A particular focus on eco-emotions will allow the students to analyze past and contemporary ways of confronting changing landscapes and accelerated environmental degradation influenced by industrialization and long-standing processes of human activity that result in patterns of vulnerabilities.
Students will engage with current anthropological debates that look at the connections between climate change and capitalism as connected to relationships of coloniality and continuing forms of racism (namely Anthroposcene and capitaloscene).
Students will learn about the ontological struggles of diverse communities as they overcome the complexities of climate change and environmental precarity and their sociopolitical significance in contexts of state-led and private conservationism and community-based mental health interventions.
We will focus on case studies that show indigenous and non-indigenous eco-emotions, questioning established psychological framings such as eco-anxiety and eco-grief.
Learning Outcomes
By the end of the course students will be able to
- Be informed with anthropological frameworks that center on the psychology of cultural experience of climate change and environmental precarity.
- Learn about qualitative methodologies that emphasize indigenous knowledge and practice in adapting to environmental vulnerabilities.

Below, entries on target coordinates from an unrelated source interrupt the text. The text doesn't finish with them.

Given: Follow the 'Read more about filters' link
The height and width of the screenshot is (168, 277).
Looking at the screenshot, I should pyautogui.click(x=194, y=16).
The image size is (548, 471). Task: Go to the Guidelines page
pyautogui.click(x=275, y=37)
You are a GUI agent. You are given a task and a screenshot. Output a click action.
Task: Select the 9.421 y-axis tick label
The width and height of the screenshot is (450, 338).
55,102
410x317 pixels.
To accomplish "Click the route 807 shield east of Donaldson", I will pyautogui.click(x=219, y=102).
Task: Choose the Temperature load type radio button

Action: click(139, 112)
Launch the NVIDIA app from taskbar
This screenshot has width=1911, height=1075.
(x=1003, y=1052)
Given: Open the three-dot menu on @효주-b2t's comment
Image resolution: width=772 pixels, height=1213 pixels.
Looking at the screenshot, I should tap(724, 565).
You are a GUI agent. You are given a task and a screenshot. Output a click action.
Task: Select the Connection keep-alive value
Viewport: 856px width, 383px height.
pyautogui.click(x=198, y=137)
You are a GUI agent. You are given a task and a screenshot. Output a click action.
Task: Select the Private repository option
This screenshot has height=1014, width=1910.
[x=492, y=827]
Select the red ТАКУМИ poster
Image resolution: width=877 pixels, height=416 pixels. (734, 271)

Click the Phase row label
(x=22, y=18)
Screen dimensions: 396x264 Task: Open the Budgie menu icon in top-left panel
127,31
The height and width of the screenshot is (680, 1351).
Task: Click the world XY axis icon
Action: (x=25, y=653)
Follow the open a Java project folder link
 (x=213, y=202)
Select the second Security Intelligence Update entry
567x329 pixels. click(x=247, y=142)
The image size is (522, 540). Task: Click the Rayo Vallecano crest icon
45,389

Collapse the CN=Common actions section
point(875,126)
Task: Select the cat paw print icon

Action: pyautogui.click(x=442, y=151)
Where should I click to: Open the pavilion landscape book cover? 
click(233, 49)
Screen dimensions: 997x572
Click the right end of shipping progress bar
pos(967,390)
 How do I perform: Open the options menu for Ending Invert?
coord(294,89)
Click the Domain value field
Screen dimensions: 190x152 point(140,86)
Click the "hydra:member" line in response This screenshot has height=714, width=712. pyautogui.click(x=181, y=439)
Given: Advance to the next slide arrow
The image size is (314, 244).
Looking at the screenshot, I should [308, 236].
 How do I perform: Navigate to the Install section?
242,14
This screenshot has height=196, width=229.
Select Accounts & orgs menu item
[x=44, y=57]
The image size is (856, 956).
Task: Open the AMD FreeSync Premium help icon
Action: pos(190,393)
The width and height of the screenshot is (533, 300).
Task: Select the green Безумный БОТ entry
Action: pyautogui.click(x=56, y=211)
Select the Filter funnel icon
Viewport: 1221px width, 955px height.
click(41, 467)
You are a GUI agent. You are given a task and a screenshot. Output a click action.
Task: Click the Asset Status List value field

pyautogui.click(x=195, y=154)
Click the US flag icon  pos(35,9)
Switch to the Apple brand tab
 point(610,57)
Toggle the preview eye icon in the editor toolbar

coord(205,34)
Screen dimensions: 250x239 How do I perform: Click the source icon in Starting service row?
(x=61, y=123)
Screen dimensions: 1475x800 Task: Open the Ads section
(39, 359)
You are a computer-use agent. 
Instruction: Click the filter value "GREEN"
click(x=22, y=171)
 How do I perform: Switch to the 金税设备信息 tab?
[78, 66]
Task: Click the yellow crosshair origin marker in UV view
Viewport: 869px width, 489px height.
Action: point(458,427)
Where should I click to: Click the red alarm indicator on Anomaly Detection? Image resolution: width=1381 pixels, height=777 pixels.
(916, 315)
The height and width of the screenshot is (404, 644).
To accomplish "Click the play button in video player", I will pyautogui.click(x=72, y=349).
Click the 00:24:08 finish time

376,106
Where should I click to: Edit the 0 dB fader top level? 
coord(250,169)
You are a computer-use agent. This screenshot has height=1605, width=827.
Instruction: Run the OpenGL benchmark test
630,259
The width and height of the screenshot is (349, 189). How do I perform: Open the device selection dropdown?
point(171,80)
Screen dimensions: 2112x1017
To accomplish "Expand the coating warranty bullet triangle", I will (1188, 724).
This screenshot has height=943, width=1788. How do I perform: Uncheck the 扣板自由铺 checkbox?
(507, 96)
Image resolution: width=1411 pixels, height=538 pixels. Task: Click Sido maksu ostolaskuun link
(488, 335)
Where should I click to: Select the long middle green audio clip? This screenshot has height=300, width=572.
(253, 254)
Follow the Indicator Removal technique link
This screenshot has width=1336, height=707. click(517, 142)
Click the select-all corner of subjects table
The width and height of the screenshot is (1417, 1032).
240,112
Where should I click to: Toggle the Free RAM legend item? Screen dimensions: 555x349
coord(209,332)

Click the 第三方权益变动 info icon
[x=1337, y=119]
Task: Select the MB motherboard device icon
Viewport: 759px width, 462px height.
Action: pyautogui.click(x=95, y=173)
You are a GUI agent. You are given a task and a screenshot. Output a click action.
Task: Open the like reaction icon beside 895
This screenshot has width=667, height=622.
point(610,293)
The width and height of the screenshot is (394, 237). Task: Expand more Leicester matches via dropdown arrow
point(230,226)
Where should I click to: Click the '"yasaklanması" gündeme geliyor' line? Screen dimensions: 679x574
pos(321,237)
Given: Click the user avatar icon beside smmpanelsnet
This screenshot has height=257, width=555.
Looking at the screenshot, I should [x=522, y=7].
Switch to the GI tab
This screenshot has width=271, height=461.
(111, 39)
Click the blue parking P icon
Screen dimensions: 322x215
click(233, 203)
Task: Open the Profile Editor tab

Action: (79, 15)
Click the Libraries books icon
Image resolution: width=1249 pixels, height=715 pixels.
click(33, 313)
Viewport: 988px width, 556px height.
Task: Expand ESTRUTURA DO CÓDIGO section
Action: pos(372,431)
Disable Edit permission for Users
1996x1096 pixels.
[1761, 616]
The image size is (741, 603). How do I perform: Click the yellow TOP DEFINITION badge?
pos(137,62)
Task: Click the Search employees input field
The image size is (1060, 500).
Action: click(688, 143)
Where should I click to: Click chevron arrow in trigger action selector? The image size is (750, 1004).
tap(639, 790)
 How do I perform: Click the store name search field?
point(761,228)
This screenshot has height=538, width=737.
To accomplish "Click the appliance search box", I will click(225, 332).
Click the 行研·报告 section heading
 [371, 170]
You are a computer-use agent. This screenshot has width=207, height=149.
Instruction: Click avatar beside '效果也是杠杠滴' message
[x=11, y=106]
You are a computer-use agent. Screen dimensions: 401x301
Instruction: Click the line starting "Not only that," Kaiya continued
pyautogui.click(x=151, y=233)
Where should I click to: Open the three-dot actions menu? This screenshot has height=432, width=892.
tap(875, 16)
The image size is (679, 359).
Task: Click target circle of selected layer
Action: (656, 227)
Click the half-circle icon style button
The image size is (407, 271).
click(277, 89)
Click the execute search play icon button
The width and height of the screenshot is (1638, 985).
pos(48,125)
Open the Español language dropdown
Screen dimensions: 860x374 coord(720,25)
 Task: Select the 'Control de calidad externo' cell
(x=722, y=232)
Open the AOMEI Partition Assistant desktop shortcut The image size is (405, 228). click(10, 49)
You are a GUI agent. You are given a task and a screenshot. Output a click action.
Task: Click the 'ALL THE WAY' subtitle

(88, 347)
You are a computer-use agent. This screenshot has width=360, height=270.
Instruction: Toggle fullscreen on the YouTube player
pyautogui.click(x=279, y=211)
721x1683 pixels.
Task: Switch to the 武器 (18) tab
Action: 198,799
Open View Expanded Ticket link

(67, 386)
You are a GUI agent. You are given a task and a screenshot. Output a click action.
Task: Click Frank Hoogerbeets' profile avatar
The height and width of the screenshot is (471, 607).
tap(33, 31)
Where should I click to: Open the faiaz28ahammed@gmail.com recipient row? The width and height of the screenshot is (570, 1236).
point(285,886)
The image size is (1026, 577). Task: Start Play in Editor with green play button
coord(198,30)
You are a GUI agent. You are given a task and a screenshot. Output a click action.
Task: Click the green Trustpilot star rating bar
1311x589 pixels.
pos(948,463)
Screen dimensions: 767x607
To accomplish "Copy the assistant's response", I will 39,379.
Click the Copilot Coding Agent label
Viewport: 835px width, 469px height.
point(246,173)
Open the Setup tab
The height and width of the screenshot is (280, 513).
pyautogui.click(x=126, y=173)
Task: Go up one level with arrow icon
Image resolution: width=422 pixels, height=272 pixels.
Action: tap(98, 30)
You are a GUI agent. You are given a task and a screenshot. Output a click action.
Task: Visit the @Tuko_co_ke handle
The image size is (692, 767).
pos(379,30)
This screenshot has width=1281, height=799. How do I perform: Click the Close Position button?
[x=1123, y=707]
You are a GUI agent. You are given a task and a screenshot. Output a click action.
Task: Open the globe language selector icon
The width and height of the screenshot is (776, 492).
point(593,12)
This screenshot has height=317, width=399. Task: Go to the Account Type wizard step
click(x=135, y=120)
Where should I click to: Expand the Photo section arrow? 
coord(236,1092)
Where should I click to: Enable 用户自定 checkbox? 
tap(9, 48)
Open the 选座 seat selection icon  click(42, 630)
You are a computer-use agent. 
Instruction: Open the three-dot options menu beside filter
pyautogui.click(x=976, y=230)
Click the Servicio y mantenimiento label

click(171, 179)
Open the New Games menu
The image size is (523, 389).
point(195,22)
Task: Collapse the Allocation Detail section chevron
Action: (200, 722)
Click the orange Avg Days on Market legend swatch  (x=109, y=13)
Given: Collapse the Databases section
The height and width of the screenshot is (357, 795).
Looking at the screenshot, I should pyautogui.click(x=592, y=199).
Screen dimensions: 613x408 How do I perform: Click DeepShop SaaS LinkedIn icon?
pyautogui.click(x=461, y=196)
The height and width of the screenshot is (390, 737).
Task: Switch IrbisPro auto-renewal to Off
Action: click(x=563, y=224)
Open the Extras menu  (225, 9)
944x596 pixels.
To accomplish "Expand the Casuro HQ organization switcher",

- Describe eco-emotions as part of the repertoire of responses to environmental precarity.
- Discuss eco-emotions in connection to broader sociopolitical processes, including environmental colonialism.
- Analyze case studies that account for the lived experience of climate change.
- Develop research skills and organization of primary sources by completing an individual project.
Acknowledgment of collaborations
This course and its title are based on collaborative scholarship with colleagues who are engaging in these discussions through various lenses and methodologies. Our work will take the form of an edited volume called "How Does Climate Change Feel?" (to be published by the University of Colorado Press).